The Best Books I Have Read in 2025
A Year in Books, 2025
I like the idea that a reading year has a shape. Not a tidy one, obviously, because humans rarely do tidy, but a shape all the same, a pattern you only spot once you look back and realise you kept orbiting the same questions in different costumes.
My 2025 reading did that. It swung between big, present-tense anxiety about where the world is heading, and older, slower stories about what it means to be human when history (or love, or ideology, or your own mind) stops cooperating. Somewhere in the middle, there were murders on trains, Gothic dread, robots with feelings, and a small bear with a talent for making everything politely chaotic.
The four books that defined the year
Some books entertain, some books inform, and a few quietly rearrange the furniture in your head.
The Coming Wave, Mustafa Suleyman
This was the year’s loudest alarm bell. It’s the kind of book that makes you stare into the middle distance and start inventing new categories for “progress” that include “and then everything catches fire.” It pushed me to think less about whether technology is “good” or “bad” and more about the boring, terrifying question: who gets to steer it, and who gets flattened by it.
A Farewell to Arms, Ernest Hemingway
Hemingway is ruthless in the way he strips sentimentality right off the page. Love is there, but it is never safe, never protected from the machinery of war and chance. Reading it after modern nonfiction about power and systems felt oddly fitting, different eras, same reminder: history does not care about your plans.
Klara and the Sun, Kazuo Ishiguro
If Suleyman is the siren, Ishiguro is the whisper. This is a book about faith, devotion, and what we choose to call “real” when the line between person and product gets blurry. It’s gentle, but it lingers, like a moral question you can’t swat away.
The Diary of a Young Girl, Anne Frank
This remains one of the clearest proofs that a single honest voice can outlast an entire regime built on lies. It’s impossible to read without feeling both admiration and grief, and it has a way of shrinking your ego down to a more reasonable size.
What I ended up reading, even when I didn’t plan to
The rest of the list looks, at first glance, like a messy bookshelf after a minor earthquake: classics beside thrillers, memoirs beside cosmic sci-fi, Orwell beside Paddington.
But the mess has themes.
1) Power, politics, and the stories leaders tell
Two big memoirs anchored this side of the year: A Promised Land (Barack Obama) and Becoming (Michelle Obama), plus Source Code: My Beginnings (Bill Gates). Different lives, different self-mythologies, but they all circle the same tension: public ambition versus private cost, and how much of a life story is truth versus narrative engineering.
Orwell’s essays, Shooting an Elephant and A Hanging, hit from a different angle, shorter, sharper, and less interested in polishing the image. They’re basically a masterclass in watching yourself participate in something you know is wrong, and hating yourself just enough to describe it clearly.
2) The human and the not-quite-human
Sci-fi was doing a lot of emotional labour this year.
- Seveneves (Neal Stephenson) is big-idea catastrophe with the relentless vibe of physics homework.

------------------------------

** Set task 1 **
Decide whether each statement agrees with the 2025 reading post, answering yes or no and quoting the words of the post that settle it: (a) The writer calls Ishiguro the siren and Suleyman the whisper. (b) Seveneves is by Neal Stephenson. (c) The Orwell essays mentioned are Shooting an Elephant and A Hanging.
** Set task 2 **
Extract the passage of the 2025 reading post between "Klara and the" and "more reasonable size.", inclusive, keeping every word unchanged.
You won't need any of the rows after the 2025 reading post.

Interface element records
------------------------------

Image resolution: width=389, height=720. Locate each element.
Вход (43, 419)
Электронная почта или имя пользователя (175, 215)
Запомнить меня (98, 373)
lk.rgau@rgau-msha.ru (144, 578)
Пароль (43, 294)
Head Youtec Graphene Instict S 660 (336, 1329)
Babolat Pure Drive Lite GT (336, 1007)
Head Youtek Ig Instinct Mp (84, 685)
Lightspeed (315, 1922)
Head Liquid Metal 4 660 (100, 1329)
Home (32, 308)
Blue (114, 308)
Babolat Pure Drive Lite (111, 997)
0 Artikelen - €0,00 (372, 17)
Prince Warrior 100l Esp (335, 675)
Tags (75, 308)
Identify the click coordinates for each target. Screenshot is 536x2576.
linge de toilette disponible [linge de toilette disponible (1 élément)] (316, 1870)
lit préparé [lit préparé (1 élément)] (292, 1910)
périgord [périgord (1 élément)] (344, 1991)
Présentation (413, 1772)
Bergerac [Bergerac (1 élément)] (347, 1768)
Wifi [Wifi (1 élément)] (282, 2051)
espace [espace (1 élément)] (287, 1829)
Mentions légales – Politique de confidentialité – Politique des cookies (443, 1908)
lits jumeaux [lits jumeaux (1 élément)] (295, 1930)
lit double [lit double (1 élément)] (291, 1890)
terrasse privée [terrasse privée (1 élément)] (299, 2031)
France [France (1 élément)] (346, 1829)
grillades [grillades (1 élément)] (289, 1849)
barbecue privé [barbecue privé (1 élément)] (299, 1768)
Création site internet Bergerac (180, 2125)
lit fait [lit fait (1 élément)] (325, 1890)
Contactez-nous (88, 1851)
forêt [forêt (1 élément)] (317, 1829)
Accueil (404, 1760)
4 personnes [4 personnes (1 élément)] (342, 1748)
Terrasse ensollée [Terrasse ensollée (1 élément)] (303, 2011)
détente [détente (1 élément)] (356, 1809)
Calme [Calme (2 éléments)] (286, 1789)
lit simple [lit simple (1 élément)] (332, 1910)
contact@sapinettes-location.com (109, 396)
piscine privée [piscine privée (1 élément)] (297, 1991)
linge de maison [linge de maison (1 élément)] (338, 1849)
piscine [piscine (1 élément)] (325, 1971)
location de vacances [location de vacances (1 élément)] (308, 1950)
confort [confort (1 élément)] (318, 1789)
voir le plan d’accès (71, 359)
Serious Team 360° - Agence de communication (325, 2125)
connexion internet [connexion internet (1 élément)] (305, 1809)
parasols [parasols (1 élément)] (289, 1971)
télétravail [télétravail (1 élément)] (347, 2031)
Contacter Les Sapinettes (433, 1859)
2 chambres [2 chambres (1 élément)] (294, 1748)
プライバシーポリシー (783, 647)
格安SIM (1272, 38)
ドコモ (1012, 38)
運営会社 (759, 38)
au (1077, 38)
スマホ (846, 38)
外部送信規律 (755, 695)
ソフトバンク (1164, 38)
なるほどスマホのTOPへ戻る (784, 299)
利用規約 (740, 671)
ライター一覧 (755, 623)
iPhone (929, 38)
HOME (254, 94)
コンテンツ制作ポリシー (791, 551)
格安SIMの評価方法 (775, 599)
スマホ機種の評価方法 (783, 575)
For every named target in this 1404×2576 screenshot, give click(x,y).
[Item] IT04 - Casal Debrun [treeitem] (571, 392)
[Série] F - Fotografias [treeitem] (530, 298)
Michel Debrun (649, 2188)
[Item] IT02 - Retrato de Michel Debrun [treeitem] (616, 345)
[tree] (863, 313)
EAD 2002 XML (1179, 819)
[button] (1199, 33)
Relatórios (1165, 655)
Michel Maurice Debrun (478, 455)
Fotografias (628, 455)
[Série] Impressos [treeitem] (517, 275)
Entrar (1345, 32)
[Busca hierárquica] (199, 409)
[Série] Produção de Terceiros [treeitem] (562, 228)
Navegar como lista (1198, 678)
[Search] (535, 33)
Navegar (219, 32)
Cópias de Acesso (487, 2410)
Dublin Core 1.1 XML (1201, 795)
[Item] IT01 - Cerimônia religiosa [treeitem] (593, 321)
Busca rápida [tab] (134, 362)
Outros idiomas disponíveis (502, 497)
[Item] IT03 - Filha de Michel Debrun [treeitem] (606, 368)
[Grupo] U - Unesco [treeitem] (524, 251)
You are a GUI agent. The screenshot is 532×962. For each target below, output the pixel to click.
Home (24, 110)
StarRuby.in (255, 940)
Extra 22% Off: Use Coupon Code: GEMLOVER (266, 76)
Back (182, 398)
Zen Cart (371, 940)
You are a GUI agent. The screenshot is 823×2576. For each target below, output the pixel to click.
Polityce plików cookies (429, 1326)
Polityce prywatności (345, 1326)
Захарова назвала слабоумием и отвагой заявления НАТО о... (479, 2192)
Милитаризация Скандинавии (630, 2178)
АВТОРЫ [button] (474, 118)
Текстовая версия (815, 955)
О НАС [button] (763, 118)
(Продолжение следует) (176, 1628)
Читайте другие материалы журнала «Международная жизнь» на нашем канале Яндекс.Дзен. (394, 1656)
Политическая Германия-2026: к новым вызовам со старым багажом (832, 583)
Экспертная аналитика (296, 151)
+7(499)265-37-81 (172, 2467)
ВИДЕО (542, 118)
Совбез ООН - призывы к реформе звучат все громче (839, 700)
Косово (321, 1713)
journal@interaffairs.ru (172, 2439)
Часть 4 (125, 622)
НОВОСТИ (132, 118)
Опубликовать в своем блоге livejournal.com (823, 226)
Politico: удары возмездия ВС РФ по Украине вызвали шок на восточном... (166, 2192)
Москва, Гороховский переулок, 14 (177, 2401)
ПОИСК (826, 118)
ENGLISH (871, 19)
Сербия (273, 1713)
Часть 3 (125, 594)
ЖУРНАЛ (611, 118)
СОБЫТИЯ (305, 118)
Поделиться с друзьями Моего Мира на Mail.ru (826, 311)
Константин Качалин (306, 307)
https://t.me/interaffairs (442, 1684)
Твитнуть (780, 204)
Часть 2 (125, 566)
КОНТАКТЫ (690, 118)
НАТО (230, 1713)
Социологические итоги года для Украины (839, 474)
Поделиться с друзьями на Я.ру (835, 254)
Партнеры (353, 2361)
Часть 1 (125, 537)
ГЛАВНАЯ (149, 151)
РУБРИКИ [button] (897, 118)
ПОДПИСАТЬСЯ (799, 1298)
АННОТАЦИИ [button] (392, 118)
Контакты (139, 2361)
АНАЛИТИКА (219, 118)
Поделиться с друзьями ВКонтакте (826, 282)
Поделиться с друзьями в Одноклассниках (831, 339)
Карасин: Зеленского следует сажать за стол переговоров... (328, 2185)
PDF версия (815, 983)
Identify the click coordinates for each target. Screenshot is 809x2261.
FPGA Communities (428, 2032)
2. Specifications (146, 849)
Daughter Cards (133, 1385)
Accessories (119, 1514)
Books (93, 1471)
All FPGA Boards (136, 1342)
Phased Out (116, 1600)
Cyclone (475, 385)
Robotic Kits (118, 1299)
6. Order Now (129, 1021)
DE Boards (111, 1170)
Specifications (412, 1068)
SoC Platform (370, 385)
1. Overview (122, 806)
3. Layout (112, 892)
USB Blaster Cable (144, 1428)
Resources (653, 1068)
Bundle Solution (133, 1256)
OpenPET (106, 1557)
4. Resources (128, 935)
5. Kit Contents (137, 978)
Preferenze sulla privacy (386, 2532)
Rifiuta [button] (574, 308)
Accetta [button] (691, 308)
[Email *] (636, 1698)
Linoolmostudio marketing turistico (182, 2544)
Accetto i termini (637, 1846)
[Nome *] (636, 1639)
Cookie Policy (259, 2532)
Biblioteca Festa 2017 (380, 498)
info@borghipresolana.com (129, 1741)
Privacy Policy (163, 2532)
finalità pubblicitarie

------------------------------

** Reply 1 **
(a) No: "If Suleyman is the siren, Ishiguro is the whisper."
(b) Yes: "Seveneves (Neal Stephenson)"
(c) Yes: "Orwell’s essays, Shooting an Elephant and A Hanging"

** Reply 2 **
Klara and the Sun, Kazuo Ishiguro
If Suleyman is the siren, Ishiguro is the whisper. This is a book about faith, devotion, and what we choose to call “real” when the line between person and product gets blurry. It’s gentle, but it lingers, like a moral question you can’t swat away.
The Diary of a Young Girl, Anne Frank
This remains one of the clearest proofs that a single honest voice can outlast an entire regime built on lies. It’s impossible to read without feeling both admiration and grief, and it has a way of shrinking your ego down to a more reasonable size.